Она немного печально улыбнулась, как мне показалось, сожалея, что ни разу не теряла контроль над своим сердцем.

— Выбор места тоже небольшой, — продолжала тетя, — либо стать гувернанткой, либо компаньонкой у какой-нибудь капризной старухи. Но какая из меня гувернантка? Мой командный рык вызовет столбняк у любого ребенка. А стать компаньонкой — преждевременно свести в могилу свою нанимательницу. Нет уж, увольте, не хочу брать грех на душу. Я выбрала иной способ зарабатывать на жизнь, совершенно неприемлемый для леди. Стала портнихой. Но меня это не смущает. Я люблю шить.
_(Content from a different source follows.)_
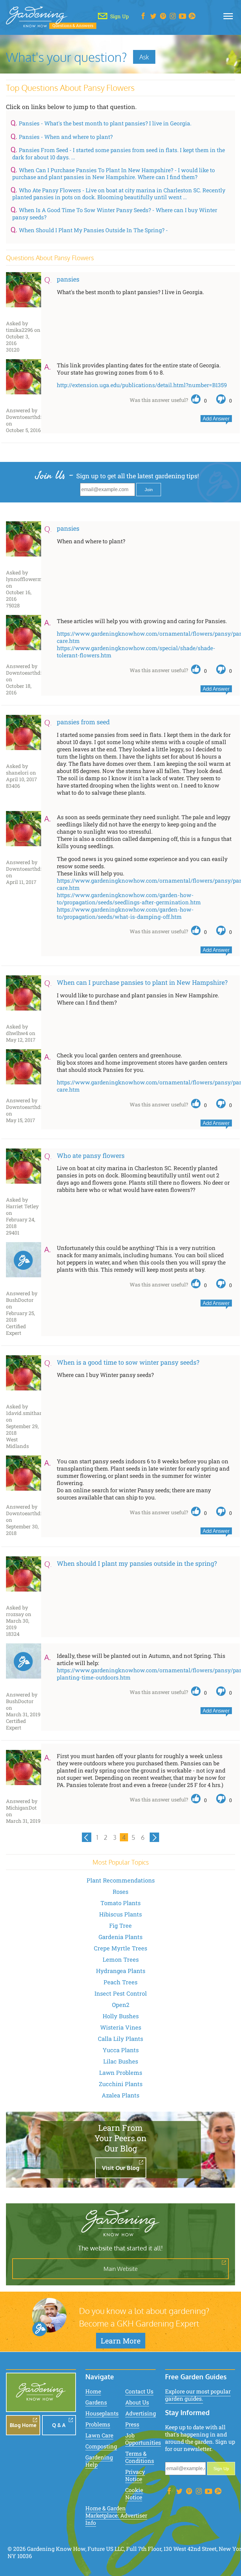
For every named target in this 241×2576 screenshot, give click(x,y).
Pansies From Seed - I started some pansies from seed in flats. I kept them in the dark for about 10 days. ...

На вокзале нас уже ждали. У старой крытой коляски стоял мужчина, поразивший меня своим видом. Он был небольшого роста, но с самыми чудными усами, которые я когда-либо видела. Усы были густыми и пушистыми у основания и залихватски закручивались на концах в тугие спиральки. Я подозревала, что такому эффекту они обязаны не матушке-природе, а искусному цирюльнику. Пока мужчина грузил вещи в коляску, тетя Гризельда шепнула мне на ухо.

— Бедный Том, вот уже три года участвует в конкурсе «Самый усатый усач» и каждый раз занимает второе место. В этом году он проиграл мистеру Лонгботтому. Тот умудрился отрастить усы в фут длиной в одну и другую сторону!!!

— Ого, как же он спит?!

— Говорят, что сидя в кресле, — рассмеялась тетушка. Я тоже невольно улыбнулась. Все-таки, как рада я была, что сейчас нахожусь рядом с ней, а не в опустевшем доме в Филдморе.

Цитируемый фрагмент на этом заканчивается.